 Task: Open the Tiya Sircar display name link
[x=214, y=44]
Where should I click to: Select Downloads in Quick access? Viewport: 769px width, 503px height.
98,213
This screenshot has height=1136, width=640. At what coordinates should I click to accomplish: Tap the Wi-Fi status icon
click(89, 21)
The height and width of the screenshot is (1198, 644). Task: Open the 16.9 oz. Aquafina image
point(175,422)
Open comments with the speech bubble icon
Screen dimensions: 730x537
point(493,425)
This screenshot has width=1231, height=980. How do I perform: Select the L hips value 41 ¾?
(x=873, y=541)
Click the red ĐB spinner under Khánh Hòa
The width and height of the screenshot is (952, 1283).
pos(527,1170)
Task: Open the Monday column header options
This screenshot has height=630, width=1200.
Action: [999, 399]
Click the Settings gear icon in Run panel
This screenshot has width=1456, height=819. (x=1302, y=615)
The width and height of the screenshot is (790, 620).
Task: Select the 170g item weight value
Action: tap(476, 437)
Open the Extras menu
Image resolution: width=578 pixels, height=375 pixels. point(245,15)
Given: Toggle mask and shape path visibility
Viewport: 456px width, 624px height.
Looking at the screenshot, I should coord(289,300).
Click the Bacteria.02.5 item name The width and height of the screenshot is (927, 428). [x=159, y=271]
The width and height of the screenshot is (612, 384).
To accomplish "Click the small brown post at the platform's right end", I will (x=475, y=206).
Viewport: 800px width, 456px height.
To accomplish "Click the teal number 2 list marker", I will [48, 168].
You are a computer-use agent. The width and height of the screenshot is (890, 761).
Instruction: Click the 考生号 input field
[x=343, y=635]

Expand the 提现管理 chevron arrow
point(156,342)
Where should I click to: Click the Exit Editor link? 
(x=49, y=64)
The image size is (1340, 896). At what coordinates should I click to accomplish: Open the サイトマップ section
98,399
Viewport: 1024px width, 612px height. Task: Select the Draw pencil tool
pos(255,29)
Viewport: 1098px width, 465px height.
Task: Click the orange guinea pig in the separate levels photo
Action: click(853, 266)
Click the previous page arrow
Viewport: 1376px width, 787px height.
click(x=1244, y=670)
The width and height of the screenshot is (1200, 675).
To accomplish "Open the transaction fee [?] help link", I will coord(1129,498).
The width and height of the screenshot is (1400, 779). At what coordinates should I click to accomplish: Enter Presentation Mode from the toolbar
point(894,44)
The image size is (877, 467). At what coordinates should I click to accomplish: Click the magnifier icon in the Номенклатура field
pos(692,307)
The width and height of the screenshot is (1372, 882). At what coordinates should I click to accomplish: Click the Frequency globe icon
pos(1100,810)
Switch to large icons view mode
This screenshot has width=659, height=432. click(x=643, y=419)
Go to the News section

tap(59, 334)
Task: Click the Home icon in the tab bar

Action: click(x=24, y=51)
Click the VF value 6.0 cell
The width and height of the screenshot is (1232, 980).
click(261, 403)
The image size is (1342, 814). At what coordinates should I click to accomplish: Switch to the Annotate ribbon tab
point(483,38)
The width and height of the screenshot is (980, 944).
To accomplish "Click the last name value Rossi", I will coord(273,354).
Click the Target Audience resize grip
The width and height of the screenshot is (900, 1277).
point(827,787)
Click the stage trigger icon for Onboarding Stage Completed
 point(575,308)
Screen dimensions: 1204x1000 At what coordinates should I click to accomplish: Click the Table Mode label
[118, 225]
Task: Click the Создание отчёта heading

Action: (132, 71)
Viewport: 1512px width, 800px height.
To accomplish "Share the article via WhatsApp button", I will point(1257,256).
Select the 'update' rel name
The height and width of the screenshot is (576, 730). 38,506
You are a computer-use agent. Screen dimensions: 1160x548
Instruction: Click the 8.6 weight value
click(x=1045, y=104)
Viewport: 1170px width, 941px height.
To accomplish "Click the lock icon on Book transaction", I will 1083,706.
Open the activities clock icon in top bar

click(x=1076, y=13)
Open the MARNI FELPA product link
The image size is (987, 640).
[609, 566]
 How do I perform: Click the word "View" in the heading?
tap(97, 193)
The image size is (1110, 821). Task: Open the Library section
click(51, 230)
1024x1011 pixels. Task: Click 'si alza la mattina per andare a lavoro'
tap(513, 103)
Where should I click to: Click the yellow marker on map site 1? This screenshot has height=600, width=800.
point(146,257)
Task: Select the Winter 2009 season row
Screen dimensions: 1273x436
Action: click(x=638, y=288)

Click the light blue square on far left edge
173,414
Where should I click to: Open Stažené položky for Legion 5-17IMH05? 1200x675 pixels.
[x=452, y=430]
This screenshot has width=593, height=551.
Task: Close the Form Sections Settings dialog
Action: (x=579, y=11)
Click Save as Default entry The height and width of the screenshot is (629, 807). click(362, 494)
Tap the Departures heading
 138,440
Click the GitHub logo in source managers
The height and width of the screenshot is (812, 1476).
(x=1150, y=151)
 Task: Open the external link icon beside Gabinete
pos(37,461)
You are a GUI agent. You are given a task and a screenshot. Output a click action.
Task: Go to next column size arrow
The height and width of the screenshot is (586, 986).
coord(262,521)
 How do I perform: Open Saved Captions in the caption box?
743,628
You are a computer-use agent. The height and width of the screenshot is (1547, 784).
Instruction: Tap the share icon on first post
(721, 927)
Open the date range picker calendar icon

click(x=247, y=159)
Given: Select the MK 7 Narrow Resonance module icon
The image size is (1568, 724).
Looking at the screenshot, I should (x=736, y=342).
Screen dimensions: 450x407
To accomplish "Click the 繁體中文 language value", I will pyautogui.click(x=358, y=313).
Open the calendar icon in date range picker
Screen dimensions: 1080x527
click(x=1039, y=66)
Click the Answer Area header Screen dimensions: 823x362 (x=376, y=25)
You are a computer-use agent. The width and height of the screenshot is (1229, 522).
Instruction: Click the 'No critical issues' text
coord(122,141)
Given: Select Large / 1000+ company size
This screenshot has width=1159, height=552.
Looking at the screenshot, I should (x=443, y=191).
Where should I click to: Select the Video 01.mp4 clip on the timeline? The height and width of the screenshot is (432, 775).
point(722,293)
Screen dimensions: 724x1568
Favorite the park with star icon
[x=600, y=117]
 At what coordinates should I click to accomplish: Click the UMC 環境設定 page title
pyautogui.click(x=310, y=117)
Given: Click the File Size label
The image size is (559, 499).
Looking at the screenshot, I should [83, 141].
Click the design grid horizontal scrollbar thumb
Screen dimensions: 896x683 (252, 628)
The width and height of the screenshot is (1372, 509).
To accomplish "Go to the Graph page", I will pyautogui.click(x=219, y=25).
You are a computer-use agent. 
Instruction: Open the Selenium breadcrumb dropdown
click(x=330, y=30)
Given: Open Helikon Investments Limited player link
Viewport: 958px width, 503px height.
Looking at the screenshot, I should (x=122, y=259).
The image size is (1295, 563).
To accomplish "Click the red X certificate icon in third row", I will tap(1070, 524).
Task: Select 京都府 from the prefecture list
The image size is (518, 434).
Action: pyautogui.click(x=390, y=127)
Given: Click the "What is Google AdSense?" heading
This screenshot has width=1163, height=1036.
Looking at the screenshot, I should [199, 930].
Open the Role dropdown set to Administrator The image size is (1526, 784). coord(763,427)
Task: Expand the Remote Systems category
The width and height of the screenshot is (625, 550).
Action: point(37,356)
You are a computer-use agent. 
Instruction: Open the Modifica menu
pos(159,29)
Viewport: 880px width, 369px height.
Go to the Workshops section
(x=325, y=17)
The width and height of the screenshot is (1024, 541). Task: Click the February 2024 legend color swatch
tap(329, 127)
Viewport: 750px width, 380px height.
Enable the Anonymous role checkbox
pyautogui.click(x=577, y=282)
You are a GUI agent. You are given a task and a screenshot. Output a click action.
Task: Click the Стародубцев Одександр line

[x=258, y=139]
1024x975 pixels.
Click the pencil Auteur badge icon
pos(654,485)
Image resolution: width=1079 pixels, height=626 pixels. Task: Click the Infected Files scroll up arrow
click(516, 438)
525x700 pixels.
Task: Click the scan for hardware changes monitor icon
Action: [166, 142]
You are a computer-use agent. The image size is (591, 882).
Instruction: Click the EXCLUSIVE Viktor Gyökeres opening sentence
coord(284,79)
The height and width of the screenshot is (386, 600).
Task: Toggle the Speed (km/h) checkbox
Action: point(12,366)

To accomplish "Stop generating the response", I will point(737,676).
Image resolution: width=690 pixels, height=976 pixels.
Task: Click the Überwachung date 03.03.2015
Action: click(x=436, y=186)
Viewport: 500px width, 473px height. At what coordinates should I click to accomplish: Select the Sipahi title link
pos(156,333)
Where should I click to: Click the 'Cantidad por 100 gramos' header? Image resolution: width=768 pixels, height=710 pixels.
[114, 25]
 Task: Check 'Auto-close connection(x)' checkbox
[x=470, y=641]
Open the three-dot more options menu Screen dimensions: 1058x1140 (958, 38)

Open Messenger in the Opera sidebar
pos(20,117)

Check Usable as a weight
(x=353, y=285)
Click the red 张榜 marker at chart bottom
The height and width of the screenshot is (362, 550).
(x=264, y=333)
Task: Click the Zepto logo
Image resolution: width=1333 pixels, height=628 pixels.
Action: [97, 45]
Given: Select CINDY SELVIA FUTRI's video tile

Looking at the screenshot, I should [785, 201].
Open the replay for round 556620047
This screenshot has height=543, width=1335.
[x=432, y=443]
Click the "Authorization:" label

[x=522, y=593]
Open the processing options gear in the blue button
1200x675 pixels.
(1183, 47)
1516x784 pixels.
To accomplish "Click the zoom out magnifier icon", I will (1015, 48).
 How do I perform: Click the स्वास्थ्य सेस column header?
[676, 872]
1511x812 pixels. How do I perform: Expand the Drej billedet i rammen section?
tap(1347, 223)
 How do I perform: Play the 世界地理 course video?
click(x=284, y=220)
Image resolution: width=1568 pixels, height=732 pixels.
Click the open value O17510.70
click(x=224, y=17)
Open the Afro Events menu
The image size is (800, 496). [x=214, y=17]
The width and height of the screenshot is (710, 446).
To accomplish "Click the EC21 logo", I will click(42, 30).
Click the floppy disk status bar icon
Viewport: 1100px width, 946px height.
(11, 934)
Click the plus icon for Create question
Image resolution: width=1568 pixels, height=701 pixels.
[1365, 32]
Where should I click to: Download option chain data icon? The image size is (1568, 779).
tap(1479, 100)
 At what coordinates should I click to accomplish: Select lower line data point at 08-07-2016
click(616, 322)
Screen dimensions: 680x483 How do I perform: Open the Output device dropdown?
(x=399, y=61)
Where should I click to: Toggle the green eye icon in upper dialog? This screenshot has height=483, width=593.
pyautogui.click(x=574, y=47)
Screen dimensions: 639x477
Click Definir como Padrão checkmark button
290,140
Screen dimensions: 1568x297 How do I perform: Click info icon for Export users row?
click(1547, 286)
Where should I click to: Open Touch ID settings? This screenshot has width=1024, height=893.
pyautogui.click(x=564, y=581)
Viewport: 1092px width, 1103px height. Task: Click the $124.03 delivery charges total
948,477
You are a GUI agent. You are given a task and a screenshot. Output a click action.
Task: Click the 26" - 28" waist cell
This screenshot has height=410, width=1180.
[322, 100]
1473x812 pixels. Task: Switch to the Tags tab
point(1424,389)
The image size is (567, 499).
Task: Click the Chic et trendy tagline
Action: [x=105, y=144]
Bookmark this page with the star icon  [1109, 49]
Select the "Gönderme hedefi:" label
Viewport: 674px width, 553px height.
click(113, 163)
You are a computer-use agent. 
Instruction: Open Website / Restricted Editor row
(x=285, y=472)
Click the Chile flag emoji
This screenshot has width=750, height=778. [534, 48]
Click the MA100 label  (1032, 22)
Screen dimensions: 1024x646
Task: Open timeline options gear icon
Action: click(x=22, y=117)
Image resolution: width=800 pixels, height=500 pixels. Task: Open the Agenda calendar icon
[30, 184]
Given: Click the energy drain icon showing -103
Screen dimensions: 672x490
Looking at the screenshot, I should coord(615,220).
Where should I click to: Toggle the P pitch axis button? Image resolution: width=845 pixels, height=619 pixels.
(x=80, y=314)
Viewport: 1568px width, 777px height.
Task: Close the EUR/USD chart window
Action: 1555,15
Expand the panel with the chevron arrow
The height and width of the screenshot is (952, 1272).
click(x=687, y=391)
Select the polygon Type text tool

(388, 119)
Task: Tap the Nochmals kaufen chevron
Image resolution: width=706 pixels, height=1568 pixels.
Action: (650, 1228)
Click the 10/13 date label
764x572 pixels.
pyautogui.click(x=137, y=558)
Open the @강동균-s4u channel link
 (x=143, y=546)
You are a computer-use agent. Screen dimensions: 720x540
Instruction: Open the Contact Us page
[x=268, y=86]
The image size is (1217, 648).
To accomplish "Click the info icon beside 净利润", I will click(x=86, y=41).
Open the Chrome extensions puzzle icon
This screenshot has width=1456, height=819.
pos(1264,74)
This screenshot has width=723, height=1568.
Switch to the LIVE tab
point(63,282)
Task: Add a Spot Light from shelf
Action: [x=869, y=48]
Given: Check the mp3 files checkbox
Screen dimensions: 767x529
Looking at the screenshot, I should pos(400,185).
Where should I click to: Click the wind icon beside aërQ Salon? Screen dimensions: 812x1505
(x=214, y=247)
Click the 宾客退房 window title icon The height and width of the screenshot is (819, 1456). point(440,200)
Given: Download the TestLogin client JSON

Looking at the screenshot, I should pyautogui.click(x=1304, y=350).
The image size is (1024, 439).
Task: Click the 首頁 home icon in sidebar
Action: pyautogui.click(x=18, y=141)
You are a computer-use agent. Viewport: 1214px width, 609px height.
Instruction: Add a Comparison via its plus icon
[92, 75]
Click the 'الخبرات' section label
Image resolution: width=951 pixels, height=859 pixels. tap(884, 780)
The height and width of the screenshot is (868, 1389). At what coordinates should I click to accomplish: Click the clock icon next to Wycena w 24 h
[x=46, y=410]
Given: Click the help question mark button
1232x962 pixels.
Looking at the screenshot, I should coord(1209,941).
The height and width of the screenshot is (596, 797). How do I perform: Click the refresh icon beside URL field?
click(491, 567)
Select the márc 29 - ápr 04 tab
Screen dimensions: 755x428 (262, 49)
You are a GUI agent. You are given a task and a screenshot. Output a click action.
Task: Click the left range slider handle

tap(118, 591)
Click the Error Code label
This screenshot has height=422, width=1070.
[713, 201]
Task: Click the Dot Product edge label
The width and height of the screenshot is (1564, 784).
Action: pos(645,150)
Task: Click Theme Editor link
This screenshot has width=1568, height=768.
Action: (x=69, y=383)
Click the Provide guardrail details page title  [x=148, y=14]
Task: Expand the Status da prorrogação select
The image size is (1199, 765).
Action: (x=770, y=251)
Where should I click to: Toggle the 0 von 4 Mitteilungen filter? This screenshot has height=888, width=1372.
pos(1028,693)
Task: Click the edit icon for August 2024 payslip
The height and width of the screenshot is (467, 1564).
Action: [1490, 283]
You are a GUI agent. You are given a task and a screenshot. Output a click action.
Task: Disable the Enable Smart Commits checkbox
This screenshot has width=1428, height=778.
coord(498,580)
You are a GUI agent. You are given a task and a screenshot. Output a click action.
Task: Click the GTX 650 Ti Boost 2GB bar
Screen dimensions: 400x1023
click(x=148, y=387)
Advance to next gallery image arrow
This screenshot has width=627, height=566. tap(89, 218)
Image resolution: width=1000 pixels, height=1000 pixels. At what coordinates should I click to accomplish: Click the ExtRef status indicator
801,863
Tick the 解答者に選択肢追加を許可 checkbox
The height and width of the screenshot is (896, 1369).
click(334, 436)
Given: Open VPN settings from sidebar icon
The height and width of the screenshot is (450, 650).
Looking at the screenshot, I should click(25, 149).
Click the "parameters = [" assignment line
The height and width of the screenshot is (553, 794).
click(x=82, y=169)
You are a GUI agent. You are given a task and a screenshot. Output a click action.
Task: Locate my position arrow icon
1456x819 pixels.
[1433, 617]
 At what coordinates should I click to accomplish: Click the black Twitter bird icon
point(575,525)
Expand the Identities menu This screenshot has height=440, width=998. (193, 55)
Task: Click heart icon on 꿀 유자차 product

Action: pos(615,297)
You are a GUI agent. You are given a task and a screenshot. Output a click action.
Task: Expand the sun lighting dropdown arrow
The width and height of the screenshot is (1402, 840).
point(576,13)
━━━━
Task goal:
Starting at the first line of the entries above, please extract each line up to and including the line with "The width and height of the screenshot is (612, 384).", unchanged, and add nothing.

Solution to the problem:
 Task: Open the Tiya Sircar display name link
[x=214, y=44]
Where should I click to: Select Downloads in Quick access? Viewport: 769px width, 503px height.
98,213
This screenshot has height=1136, width=640. At what coordinates should I click to accomplish: Tap the Wi-Fi status icon
click(89, 21)
The height and width of the screenshot is (1198, 644). Task: Open the 16.9 oz. Aquafina image
point(175,422)
Open comments with the speech bubble icon
Screen dimensions: 730x537
point(493,425)
This screenshot has width=1231, height=980. How do I perform: Select the L hips value 41 ¾?
(x=873, y=541)
Click the red ĐB spinner under Khánh Hòa
The width and height of the screenshot is (952, 1283).
pos(527,1170)
Task: Open the Monday column header options
This screenshot has height=630, width=1200.
Action: [999, 399]
Click the Settings gear icon in Run panel
This screenshot has width=1456, height=819. (x=1302, y=615)
The width and height of the screenshot is (790, 620).
Task: Select the 170g item weight value
Action: tap(476, 437)
Open the Extras menu
Image resolution: width=578 pixels, height=375 pixels. point(245,15)
Given: Toggle mask and shape path visibility
Viewport: 456px width, 624px height.
Looking at the screenshot, I should coord(289,300).
Click the Bacteria.02.5 item name The width and height of the screenshot is (927, 428). [x=159, y=271]
The width and height of the screenshot is (612, 384).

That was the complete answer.